Page extract:
## start
1. I failed to pay attention to my super when it mattered most.

Thanks to the power of compound interest, the money in your super account in your 20s and 30s has the potential to grow the most. So, making additional super contributions at this stage of life is really important – something that’s especially true if you think that having kids could be in your future plans. Unfortunately, I didn’t do this. 

In my early 20s, I had multiple super accounts from teenage jobs and was paying fees on them all. After finally consolidating my super into one account I moved overseas for five years, where no employer was obligated to set aside money for my retirement – and I didn’t either. Next, I had kids and took a career break, and my super continued to accumulate cobwebs. 


When I eventually returned to work, it was as a freelancer, so again I had no employer making super contributions for me, and I didn’t make any either.

It wasn’t until I was closing in on 40 and was writing articles to educate other people about their finances that I took a close look at my super – and panicked. Since then, I’ve been doing my best to boost it at every opportunity, but, to be honest, it’s not looking quite as healthy as it should for my age. 

2. I failed to consider the financial trade-offs of having kids.

I’m an all-in kind of gal, so when my first child was born in 2007, I was besotted. My previously ambitious, career-minded self flew out the window. 

I was lucky enough to have a partner who could support us financially, so I resigned from my job and went all-in as a stay-at-home mum. But what didn’t occur to me was that just because I could afford to quit my job, it didn’t mean I should.

I didn’t think about the long-term financial implications of my decision such as what would happen to my career and earnings capacity if I was out of the workforce for several years? What would happen to my super and ability to enjoy a comfortable retirement? And just because we could survive on one income at that point in time, what impact would doing so have on our finances, long-term?
## end
Data extract:
## start
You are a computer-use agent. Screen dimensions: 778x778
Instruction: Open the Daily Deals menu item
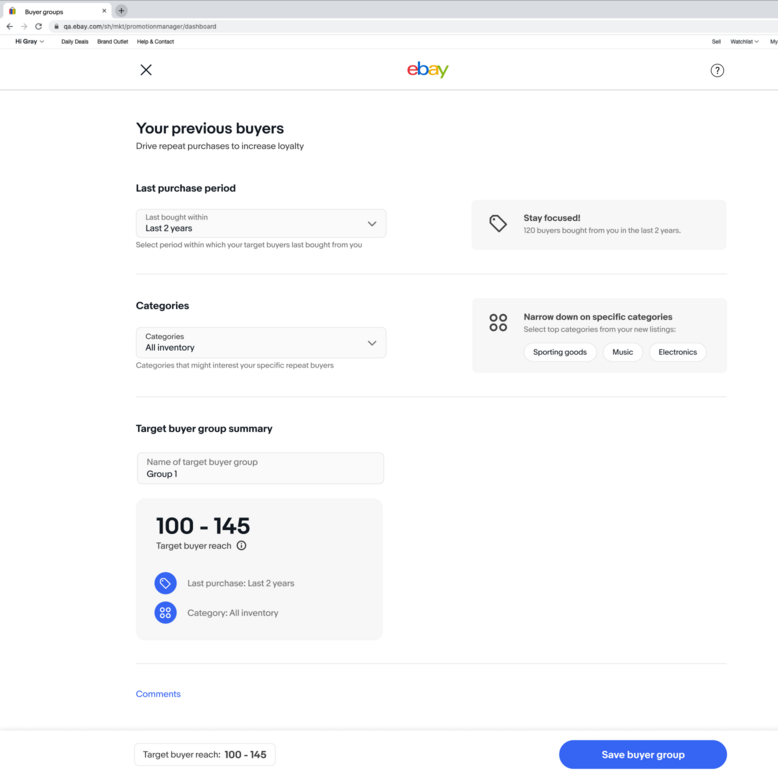pos(75,42)
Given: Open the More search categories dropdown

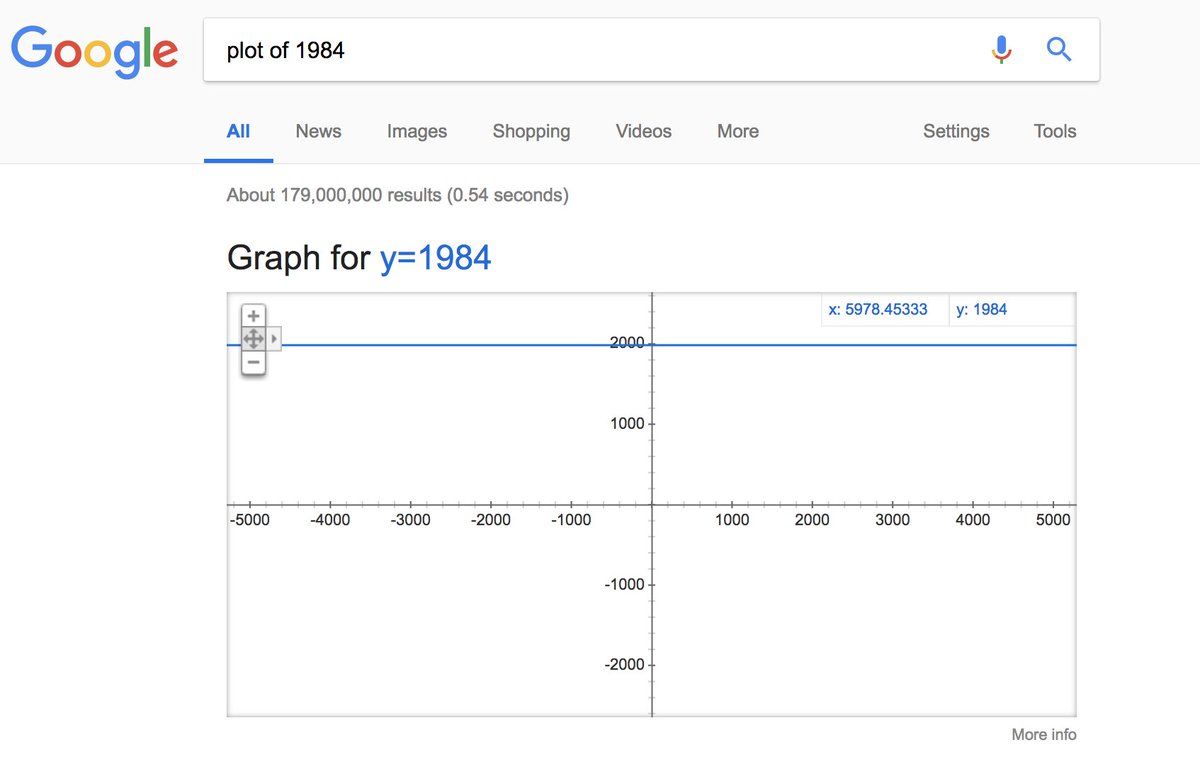Looking at the screenshot, I should (738, 131).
## end
Work to complete:
Reproduce the passage of the personal finance text from "Thanks to the" up to and including "to accumulate cobwebs.". The data plays no part in the work.

Solution:
Thanks to the power of compound interest, the money in your super account in your 20s and 30s has the potential to grow the most. So, making additional super contributions at this stage of life is really important – something that’s especially true if you think that having kids could be in your future plans. Unfortunately, I didn’t do this. 

In my early 20s, I had multiple super accounts from teenage jobs and was paying fees on them all. After finally consolidating my super into one account I moved overseas for five years, where no employer was obligated to set aside money for my retirement – and I didn’t either. Next, I had kids and took a career break, and my super continued to accumulate cobwebs.